## What is required
How many lines of these entries include the string "agent"? State the number alone.

Provided material below:

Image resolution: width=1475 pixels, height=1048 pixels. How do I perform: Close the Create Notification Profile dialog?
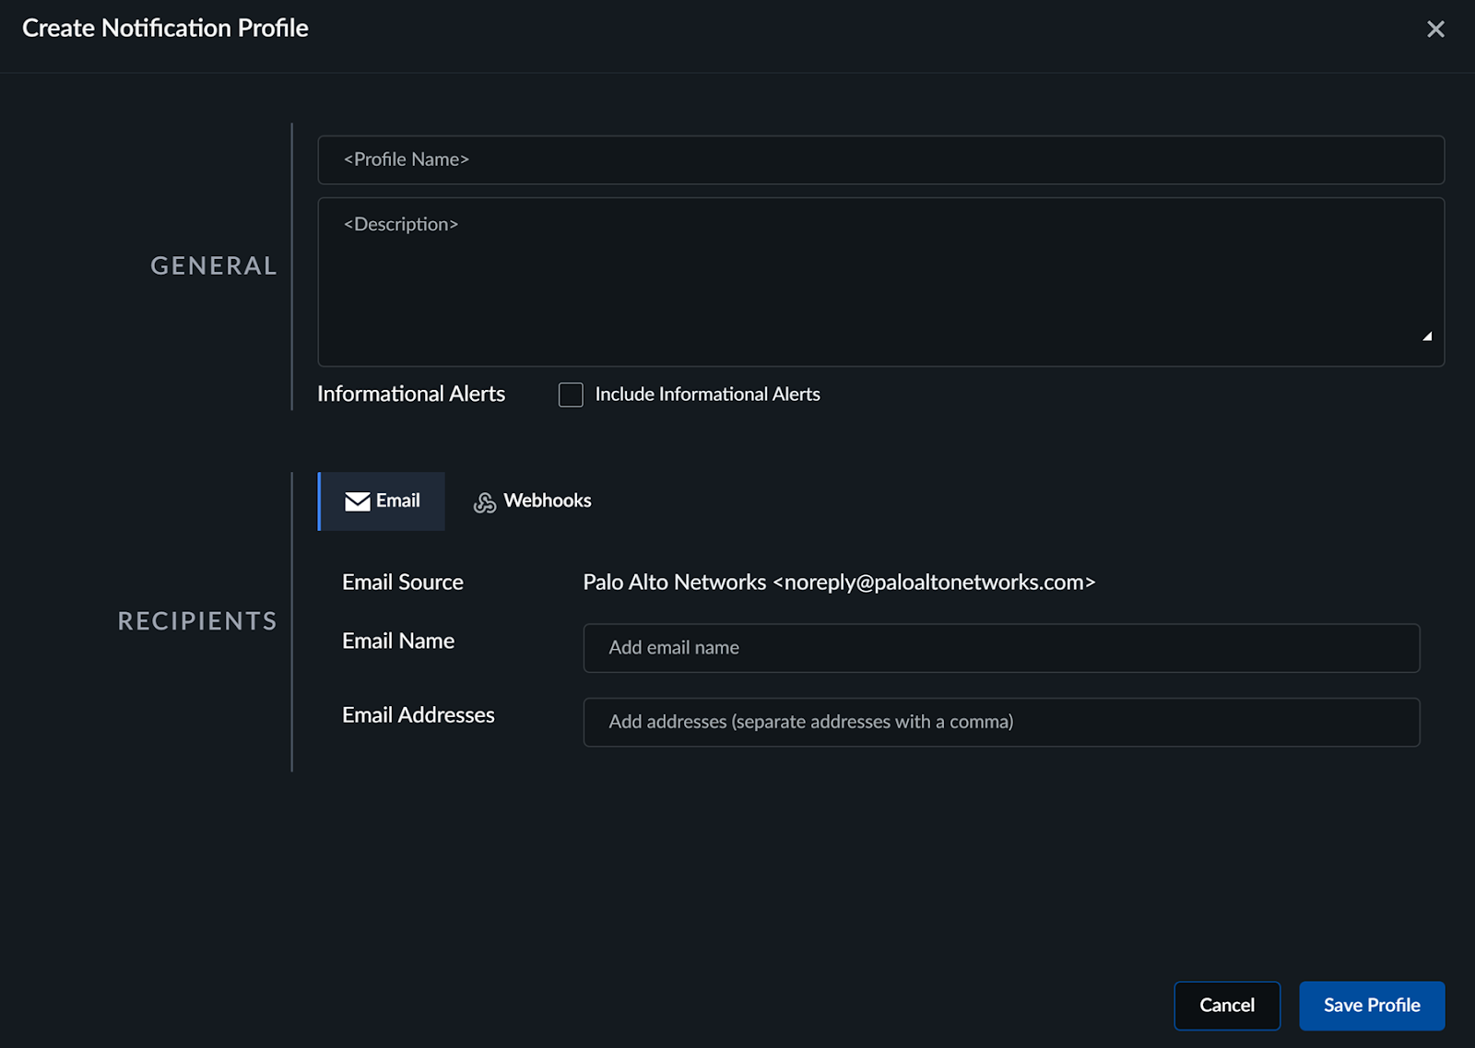pyautogui.click(x=1435, y=29)
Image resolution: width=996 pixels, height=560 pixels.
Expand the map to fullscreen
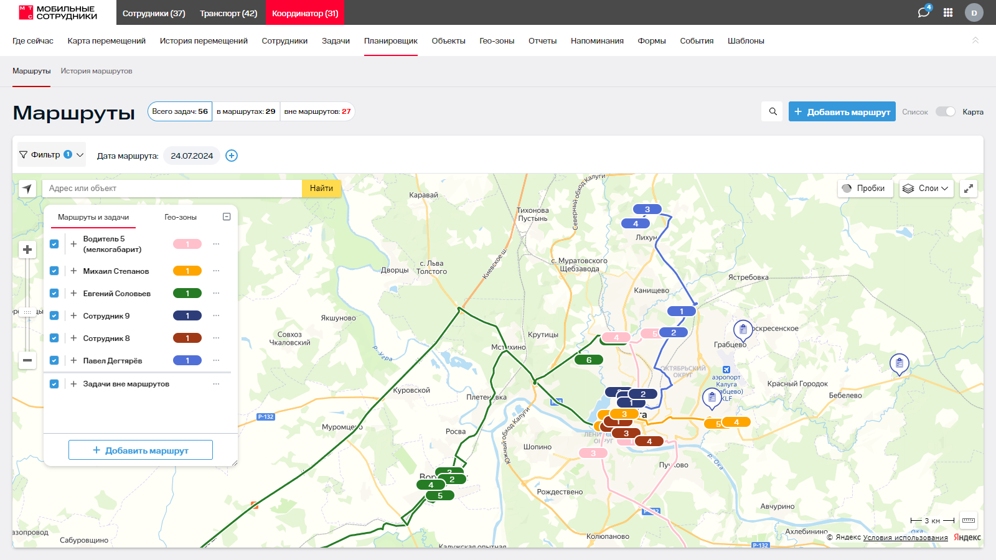pyautogui.click(x=969, y=189)

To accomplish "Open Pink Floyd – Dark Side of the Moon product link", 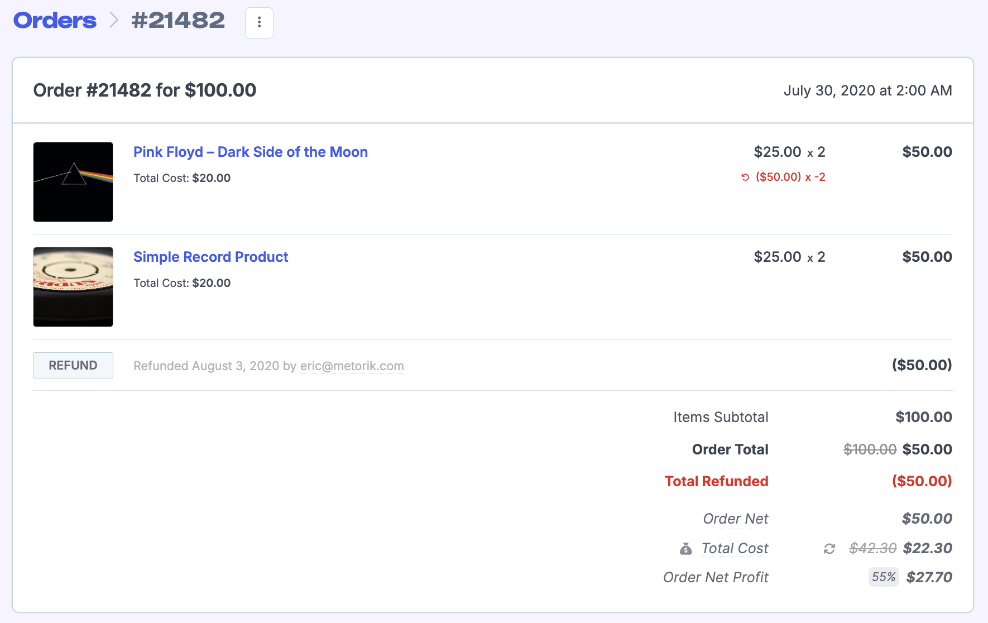I will coord(250,152).
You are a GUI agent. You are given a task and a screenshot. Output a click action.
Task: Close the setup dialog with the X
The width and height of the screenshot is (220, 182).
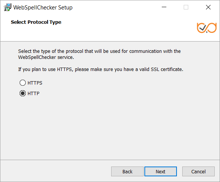click(x=208, y=7)
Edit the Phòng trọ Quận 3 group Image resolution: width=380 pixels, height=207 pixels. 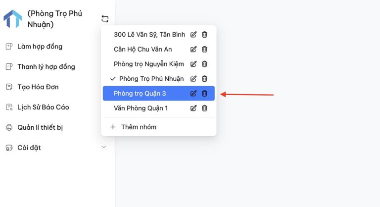pyautogui.click(x=193, y=94)
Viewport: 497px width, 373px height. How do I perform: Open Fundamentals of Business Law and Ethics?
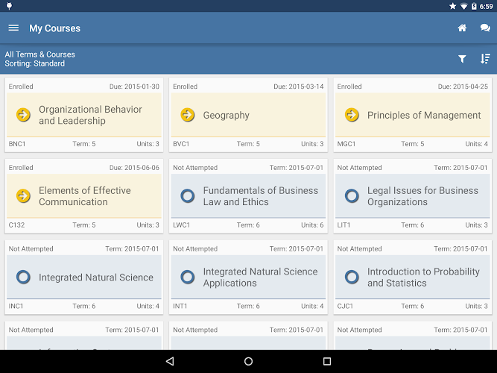pyautogui.click(x=260, y=196)
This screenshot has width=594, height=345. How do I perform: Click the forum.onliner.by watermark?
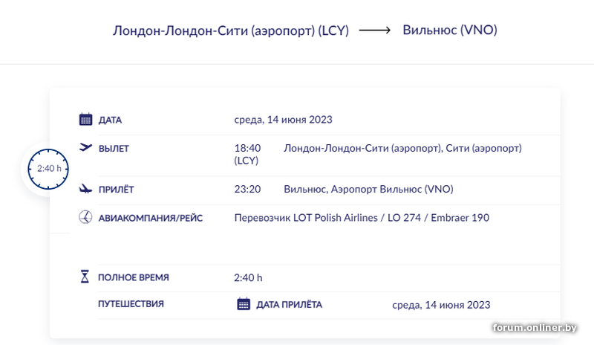[x=538, y=327]
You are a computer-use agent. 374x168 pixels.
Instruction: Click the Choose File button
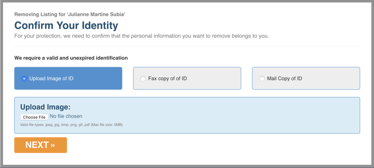point(34,117)
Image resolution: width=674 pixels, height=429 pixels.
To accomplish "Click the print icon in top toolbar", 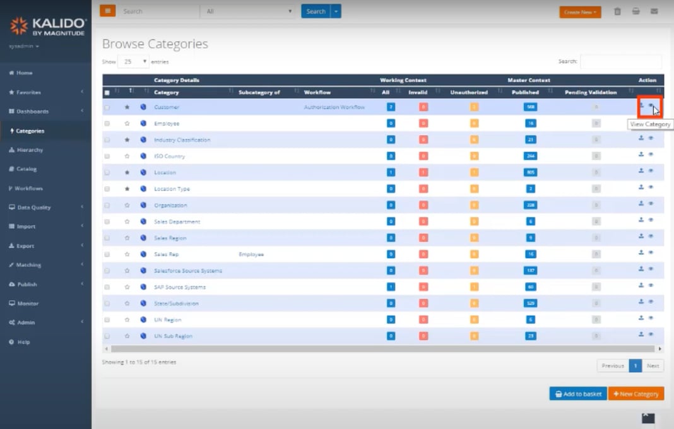I will 636,11.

End of Provided material.

## Task response
2